Here are the signatures of methods in the PrintWriter class.
public class java.io.PrintWriter extends java.io.Writer {
public PrintWriter(java.io.Writer);
public PrintWriter(java.io.Writer,boolean);
public PrintWriter(java.io.OutputStream);
public PrintWriter(String filename); // new, improved
public PrintWriter(java.io.OutputStream,boolean);
public void flush();
public void close();
public boolean checkError();
<a id="page_404/">public void print(boolean);
public void print(char);
public void print(int);
public void print(long);
public void print(float);
public void print(double);
public void print(char[]);
public void print(java.lang.String);
public void print(java.lang.Object);
public void println();
// there are also println versions of all the above print methods, e.g.
public void println(boolean); // and so on
public PrintWriter printf(String, Object... ); // the new printf
public void write(int);
public void write(char[]);
public void write(char[], int from, int to);
public void write(java.lang.String);
public void write(java.lang.String, int from, int to);
}
There is a print() method for most primitive types, and also a println() method that follows the output with the end of line sequence for that platform. There is a printf. There is no print(byte) because byte-oriented output is done with an OutputStream, not a Writer. The print() methods in PrintWriter don't throw IOException. The append() and printf() methods can throw IOException, and the javadoc is wrong to claim they can't (I filed the bug with the Java team). You can call the method checkError() to see if an I/O error occurred at some earlier point. Using PrintStream we can write the code to complete example 3, and output to a pipe between two threads. The whole thing will look like the following example.

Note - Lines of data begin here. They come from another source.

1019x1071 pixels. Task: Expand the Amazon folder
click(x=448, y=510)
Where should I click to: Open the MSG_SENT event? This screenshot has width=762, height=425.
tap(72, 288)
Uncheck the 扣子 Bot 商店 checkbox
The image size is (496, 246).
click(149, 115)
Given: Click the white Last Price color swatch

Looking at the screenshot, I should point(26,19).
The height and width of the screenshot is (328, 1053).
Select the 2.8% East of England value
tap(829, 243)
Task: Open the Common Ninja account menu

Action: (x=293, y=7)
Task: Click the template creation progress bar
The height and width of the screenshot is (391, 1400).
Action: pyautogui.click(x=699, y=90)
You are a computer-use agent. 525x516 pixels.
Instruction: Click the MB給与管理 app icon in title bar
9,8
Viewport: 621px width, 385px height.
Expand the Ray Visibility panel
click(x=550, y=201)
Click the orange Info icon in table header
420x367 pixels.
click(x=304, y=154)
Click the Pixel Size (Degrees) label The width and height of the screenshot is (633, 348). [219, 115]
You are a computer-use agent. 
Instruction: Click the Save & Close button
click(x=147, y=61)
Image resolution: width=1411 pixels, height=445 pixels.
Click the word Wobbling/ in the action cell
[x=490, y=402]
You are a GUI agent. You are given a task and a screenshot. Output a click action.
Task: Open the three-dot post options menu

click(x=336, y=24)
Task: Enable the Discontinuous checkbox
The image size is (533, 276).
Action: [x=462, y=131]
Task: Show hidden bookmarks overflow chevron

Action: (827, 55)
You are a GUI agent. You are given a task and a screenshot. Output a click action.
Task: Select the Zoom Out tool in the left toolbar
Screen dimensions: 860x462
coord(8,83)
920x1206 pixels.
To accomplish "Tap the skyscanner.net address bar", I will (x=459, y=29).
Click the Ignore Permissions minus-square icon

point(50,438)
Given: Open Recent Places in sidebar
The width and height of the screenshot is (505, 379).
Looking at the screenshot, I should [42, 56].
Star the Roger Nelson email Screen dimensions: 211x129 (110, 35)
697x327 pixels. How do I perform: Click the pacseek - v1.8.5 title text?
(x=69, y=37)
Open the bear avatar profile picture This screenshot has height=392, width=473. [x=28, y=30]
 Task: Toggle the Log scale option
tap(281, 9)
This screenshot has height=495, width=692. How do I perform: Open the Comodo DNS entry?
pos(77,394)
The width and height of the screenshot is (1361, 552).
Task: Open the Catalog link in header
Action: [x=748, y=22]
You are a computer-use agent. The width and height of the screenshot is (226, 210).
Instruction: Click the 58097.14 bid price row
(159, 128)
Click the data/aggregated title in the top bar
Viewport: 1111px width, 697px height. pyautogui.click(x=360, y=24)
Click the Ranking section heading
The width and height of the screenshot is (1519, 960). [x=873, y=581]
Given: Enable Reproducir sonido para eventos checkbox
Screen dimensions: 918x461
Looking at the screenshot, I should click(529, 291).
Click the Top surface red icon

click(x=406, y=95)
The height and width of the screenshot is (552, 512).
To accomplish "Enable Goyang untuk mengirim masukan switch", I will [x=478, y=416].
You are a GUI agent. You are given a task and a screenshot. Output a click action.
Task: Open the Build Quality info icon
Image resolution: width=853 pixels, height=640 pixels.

// output Strings through a pipe to another thread
try {
PipedWriter piw = new PipedWriter();
PrintWriter pw = new PrintWriter( piw );
final PipedReader pir = new PipedReader(piw);
Thread t = new Thread () { // anon inner class
public void run() {
System.out.println("thread 2");
Scanner sc = Scanner.create(pir);
while (sc.hasNext()) System.out.println( sc.next() );
}
};
System.out.println("thread 1");
t.start();
pw.print("data through the pipe");
pw.close();
} catch (Exception e) { }
When compiled and run, the output will be:
thread 1
thread 2
data
through
the
pipe
The code in italics is a second thread that reads tokens from the pipe using a scanner. Those tokens are piped from one thread to another in a thread-safe way.
We should conclude this description of PrintWriter by pointing out that, when writing to a file, the Java run-time system will convert 16-bit Character data into whatever the native encoding of the operating system is. If you have an 8-bit character set encoding as used in Western Europe and the US, then the high-order byte is dropped. For ISO 8859-1 characters, the dropped byte is 0 and makes no difference. You run into trouble if you are using characters where the high-order byte is used. Then your character data will be corrupted on output. This is why you shouldn't use a Stream when your data contains 16-bit characters.